Dalam satu kuliahnya, Dr. Abbas Mansur Tamam
menjelaskan bagaimana respon intelektual muslim menghadapi hegemoni ilmu yang
lahir dari peradaban barat. Bahwa antara Islam dan barat ada demarkasi sistem
keilmuwan yang berbeda terkait dengan filosofi, pandangan dan kebudayaan yang
melahirkan ilmu pengetahuan.
Dalam
buku The Postmodern Condition: a Report on Knowledge yang ditulis Jean
Francis Lyotard, mengungkapakan pemikirannya tentang kedudukan ilmu pengetahuan
pada abad ini, khususnya tentang cara ilmu diabsahkan melalui “naratif besar” (grand
narrative) seperti kebebasan, kemajuan dan emansipasi. Naratif besar
menurutnya telah mengalami nasib yang sama dengan naratif-naratif besar
sebelumnya seperti agama, negara bangsa, dan kepercayaan tentang keunggulan
barat. Dengan kata lain, dalam abad ilmiah ini, naratif-naratif besar itu
dipersoalkan tentang peranan dan tahap keshahihannya[1].
Sistem keilmuwan Barat berangkat dari
spekulasi-spekulasi filosofis yang berkembang ke arah materialisme dan ateisme.
Sedangkan Islam berangkat dari wahyu dan tauhid dan berakhir pada keimanan.
Abu
Hasan Ali an-Nadwy, dalam bukunya Kerugian
Dunia karena Kemunduran Umat Islam, menyebutkan bahwa Sistem tradisi
keilmuwan barat dilandasi oleh filsafat Yunani, sementara “Dalam Filsafat
Ketuhanan Yunani sedikit pun tidak disebutkan tetntang rasa khusyuk, berharap,
dan mengabdi pada Tuhan. Setiap agama yang membuang sifat yang semestinya
dimiliki oleh Tuhan seperti ikhtiar, berkuasa dan pencipta, berarti agama itu
tidak lebih hanyalah merupakan satu tradisi sakral belaka. Tuhan yang tidak
ditakuti, tidak disembah, dan tidak pula diharap pertolongan-Nya berarti sama
dengan tidak ada Tuhan”.[2]
Setelah
melalui fase Yunani, Barat kembali diguncang dengan pertentangan yang cukup
lama antara ilmu pengetahuan dan gereja setelah para ilmuwan dan dan ahli
filsafat mengalami siksaan, pemenjaraan, pengkafiran dan pengejaran.

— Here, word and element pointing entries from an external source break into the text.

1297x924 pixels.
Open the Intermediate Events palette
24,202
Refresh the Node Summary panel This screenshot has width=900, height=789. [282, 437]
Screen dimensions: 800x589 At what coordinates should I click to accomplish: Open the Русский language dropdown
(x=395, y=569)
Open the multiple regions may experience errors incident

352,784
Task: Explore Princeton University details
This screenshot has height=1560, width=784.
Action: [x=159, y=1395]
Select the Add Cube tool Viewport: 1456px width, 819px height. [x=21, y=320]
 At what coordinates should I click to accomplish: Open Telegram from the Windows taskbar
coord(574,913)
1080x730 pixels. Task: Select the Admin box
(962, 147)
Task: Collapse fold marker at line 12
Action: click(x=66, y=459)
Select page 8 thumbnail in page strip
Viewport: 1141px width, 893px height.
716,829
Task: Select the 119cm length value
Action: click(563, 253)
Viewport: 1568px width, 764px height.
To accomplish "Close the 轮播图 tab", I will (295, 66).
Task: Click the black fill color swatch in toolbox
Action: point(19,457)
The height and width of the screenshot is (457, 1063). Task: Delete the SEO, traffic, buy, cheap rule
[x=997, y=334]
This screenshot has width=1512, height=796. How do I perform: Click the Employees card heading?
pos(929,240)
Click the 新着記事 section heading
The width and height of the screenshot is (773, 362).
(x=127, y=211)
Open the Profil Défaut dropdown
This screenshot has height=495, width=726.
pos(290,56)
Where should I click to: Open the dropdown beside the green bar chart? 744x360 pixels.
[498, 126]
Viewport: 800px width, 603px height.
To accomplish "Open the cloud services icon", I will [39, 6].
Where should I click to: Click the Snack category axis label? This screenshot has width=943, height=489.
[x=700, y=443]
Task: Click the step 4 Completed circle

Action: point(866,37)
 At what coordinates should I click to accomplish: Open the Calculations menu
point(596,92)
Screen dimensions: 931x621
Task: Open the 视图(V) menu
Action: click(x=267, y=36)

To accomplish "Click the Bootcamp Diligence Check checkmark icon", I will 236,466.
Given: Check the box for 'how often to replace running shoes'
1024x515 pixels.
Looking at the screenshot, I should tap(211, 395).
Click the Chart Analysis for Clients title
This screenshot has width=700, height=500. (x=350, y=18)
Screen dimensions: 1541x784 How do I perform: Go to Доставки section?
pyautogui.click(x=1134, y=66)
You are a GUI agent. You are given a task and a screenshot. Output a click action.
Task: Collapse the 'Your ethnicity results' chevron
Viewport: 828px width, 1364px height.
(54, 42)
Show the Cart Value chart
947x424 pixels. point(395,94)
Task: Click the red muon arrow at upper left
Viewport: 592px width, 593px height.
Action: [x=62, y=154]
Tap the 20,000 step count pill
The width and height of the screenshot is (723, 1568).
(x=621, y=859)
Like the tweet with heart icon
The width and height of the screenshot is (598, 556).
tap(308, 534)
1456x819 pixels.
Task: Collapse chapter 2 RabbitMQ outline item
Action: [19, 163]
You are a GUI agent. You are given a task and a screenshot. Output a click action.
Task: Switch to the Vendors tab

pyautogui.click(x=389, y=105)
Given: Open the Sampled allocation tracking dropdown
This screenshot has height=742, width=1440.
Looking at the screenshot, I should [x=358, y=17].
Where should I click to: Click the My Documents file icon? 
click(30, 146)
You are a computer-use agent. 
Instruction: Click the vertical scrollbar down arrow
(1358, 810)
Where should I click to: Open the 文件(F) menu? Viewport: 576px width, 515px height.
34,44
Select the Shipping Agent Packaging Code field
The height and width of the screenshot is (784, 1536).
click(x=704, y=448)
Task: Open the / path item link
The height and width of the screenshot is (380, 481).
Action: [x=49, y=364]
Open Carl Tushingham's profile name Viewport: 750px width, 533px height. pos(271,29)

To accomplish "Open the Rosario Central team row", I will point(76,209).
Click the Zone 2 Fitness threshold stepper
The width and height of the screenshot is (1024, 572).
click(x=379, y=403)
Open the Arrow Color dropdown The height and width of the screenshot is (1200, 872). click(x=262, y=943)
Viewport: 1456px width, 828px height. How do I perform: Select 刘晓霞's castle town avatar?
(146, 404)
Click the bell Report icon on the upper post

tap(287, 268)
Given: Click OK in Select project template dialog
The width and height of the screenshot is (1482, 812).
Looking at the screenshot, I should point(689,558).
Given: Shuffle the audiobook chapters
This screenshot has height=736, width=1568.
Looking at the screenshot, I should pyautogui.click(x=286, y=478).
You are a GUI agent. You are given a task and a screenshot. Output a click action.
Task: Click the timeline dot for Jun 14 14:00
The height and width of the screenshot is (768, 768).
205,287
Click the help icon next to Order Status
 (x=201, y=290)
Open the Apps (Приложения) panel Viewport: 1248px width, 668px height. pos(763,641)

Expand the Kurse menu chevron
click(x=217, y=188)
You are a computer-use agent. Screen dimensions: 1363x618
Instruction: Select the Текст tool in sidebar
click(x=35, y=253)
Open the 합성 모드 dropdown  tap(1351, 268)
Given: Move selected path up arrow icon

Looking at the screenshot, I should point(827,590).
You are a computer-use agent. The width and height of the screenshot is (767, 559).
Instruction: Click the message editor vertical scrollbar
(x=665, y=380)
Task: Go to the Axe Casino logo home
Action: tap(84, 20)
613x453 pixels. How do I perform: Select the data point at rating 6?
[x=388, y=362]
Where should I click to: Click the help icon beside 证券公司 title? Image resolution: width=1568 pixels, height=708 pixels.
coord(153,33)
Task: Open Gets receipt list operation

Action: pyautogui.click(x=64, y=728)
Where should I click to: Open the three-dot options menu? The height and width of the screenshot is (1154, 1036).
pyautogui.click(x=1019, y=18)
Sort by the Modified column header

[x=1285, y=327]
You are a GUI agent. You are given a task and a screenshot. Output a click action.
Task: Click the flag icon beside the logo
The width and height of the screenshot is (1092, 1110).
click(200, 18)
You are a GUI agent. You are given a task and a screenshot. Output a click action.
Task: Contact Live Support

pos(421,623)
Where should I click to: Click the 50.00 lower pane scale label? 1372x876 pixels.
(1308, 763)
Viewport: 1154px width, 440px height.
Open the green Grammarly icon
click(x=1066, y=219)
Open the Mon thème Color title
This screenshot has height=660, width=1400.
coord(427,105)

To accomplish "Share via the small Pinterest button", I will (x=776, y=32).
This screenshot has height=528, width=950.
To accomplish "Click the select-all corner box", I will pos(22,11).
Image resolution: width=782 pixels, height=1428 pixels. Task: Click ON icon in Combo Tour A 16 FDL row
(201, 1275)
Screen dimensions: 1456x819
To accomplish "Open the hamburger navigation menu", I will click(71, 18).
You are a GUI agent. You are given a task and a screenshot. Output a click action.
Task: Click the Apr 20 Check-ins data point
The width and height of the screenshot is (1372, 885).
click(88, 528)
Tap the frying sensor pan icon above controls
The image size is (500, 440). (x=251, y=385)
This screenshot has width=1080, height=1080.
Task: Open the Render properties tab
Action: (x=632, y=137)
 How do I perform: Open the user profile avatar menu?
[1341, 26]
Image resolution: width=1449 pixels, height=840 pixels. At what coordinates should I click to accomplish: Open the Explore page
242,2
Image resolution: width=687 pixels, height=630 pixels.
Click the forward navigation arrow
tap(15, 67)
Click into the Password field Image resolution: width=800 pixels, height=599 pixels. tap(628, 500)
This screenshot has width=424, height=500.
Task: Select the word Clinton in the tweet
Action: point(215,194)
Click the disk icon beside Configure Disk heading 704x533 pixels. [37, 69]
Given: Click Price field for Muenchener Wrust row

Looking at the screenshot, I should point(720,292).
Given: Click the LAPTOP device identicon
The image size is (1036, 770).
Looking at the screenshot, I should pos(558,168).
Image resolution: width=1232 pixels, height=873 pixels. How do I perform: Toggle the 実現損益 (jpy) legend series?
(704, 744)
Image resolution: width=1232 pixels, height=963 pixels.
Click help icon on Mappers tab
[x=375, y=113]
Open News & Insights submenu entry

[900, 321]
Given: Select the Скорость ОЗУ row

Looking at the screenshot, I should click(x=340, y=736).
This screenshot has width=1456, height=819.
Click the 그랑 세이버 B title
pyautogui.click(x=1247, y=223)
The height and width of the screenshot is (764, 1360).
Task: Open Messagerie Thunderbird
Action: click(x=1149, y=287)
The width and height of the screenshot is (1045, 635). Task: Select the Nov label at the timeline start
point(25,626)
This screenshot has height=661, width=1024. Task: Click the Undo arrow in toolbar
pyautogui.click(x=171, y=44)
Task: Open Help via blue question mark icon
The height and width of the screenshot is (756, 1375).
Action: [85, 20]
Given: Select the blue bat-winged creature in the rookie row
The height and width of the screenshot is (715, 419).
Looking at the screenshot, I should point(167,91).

Kebangkitan Barat jelas: watak filsafat Yunani dan kecenderungannya pada
materialis dan berhalais serta watak memusuhi agama dan pemimpin-pemimpinnya.[3] Pada akhirnya, meninggalkan trauma sejarah
yang melahirkan paham sekularisme[4].
Sebagai
respon atas kondisi sistem ilmu yang sekuler, intelektual muslim bangkit
menjelaskan watak sistem keilmuwan islam. Karena itu banyak didapati karya-karya
ulama yang mengkritik karakter keilmuwan barat. Jika barat dominan pada ilmu
ekonomi, politik dan tata Negara, serta kedokteran, ternyata asas-asas
keilmuwan tersebut sudah dibangung lebih dulu oleh para ilmuwan dan ulama
muslim. Kesadaran akan warisan intelektual yang kaya akan khazanah ilmu,
melahirkan disiplin ilmu alternatif, sebagai jawaban atas dominasi peradaban
barat yang sekuler.
Dalam
menjelaskan kuliahnya, Dr. Abbas mengumpamakan disiplin-disiplin ilmu itu dengan istilah ‘bayi’. Proses kelahiran
ilmu setidaknya memiliki kemiripan dengan fase kelahiran bayi. Jika bayi dalam
jangka waktu tertentu secara fisik dan psikis berkembang ke arah maturity atau kedewasaan, maka ilmu juga
berkembang ke arah yang sama.
Diantara
ilmu yang beliau sebutkan adalah ilmu ekonomi. Jika zaman sekarang sistem
ekonomi global berada aturan teori-teori ilmu yang dikembangkan Adam Smith[5]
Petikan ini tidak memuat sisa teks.